L’hésitation était presque imperceptible, mais pas tout à fait, et on aurait presque pu entendre un point d’interrogation derrière le titre.
Elayne se leva et tira sur le devant de sa robe. Quelqu’un qui ne la connaissait pas n’aurait pas vu la colère que dissimulait son visage impassible. Mais il y avait comme une tension au coin de ses yeux et de sa bouche…
— Nous y allons ? Nynaeve ? Aviendha ? Birgitte ?
— Elayne, je ne suis pas une sœur…, dit Aviendha.
— On m’a bien précisé : seulement les Aes Sedai, s’empressa de rappeler la servante.
— Aviendha et moi, dit Birgitte avant que la Fille-Héritière ait pu parler, nous irons jeter un coup d’œil à la ville pendant que vous voyez la reine.
Elayne foudroya les deux femmes du regard, puis soupira :
— D’accord, mais soyez prudentes… Nynaeve, tu viens, ou tu veux aussi aller vadrouiller ?
Une question posée d’un ton très sec, et avec un regard peu amène pour Birgitte.
— Je ne raterais cette audience pour rien au monde ! répondit l’ancienne Sage-Dame. Quel plaisir de rencontrer quelqu’un qui nous prend pour… (Elle ne finit pas sa phrase, qui n’était pas pour les oreilles de la servante.) Ne faisons pas attendre la reine !
— Pour sûr, dit la domestique, surtout si je ne veux pas me faire arracher les oreilles !
Oreilles arrachées ou non, il fallut un certain temps pour remonter les couloirs du palais. Comme pour compenser la blancheur uniforme de l’extérieur du complexe, l’intérieur était particulièrement coloré. Dans un corridor, on trouvait un plafond bleu et des murs verts. Dans un autre, des murs jaunes et un plafond rose pâle. Sur le sol, les carreaux en forme de losanges pouvaient composer des harmonies en noir et blanc, en bleu et jaune, en vert et rouge – bref, presque toutes les combinaisons possibles. Les tapisseries, relativement rares, représentaient exclusivement des scènes de la mer, et toute une collection d’objets d’art était exposée dans une multitude de niches murales. Dans ce feu d’artifice de vases, de statuettes et de coupes en cristal, les merveilles de l’artisanat du Peuple de la Mer, expert en porcelaine, attirèrent particulièrement le regard des deux visiteuses.

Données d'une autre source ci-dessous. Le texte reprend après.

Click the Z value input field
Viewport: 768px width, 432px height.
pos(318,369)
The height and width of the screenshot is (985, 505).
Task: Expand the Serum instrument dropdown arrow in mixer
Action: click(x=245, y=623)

Comme dans tous les palais du monde, des domestiques allaient et venaient dans tous les sens. La version masculine de la livrée comportait un pantalon blanc, une chemise de la même couleur aux larges manches plissées et une veste verte.
Alors que la servante venait de s’engager dans un nouveau couloir, Nynaeve vit un homme avancer à grands pas dans leur direction. Tirant la Fille-Héritière par le bras, l’ancienne Sage-Dame s’immobilisa net. C’était Jaichim Carridin !
Il passa à côté des trois femmes sans leur accorder un regard, sa cape blanche ondulant dans son dos. Bien que transpirant à grosses gouttes, il ne semblait pas affecté par la chaleur, si on se fiait à sa démarche rapide.
— Que fait-il ici ? demanda Nynaeve.
Cet homme était responsable d’une boucherie à Tanchico et dans la Lumière seule savait combien d’autres endroits.
La servante fronça un sourcil intrigué.
— Eh bien, les Fils de la Lumière nous ont eux aussi envoyé une délégation, il y a des mois de ça… La reine… Aes Sedai !
De nouveau, la même hésitation…
Elayne parvint à acquiescer avec grâce. Nynaeve, en revanche, répondit sans dissimuler son agacement :
— Oui, il ne faut pas la faire attendre.
Sans le faire exprès, Merilille avait lâché sur Tylin une information précieuse. Cette souveraine était volontiers pointilleuse et se montrait très à cheval sur le protocole. Cela dit, si elle doutait elle aussi d’avoir affaire à des Aes Sedai, Nynaeve était tout à fait disposée à la gratifier d’une petite démonstration.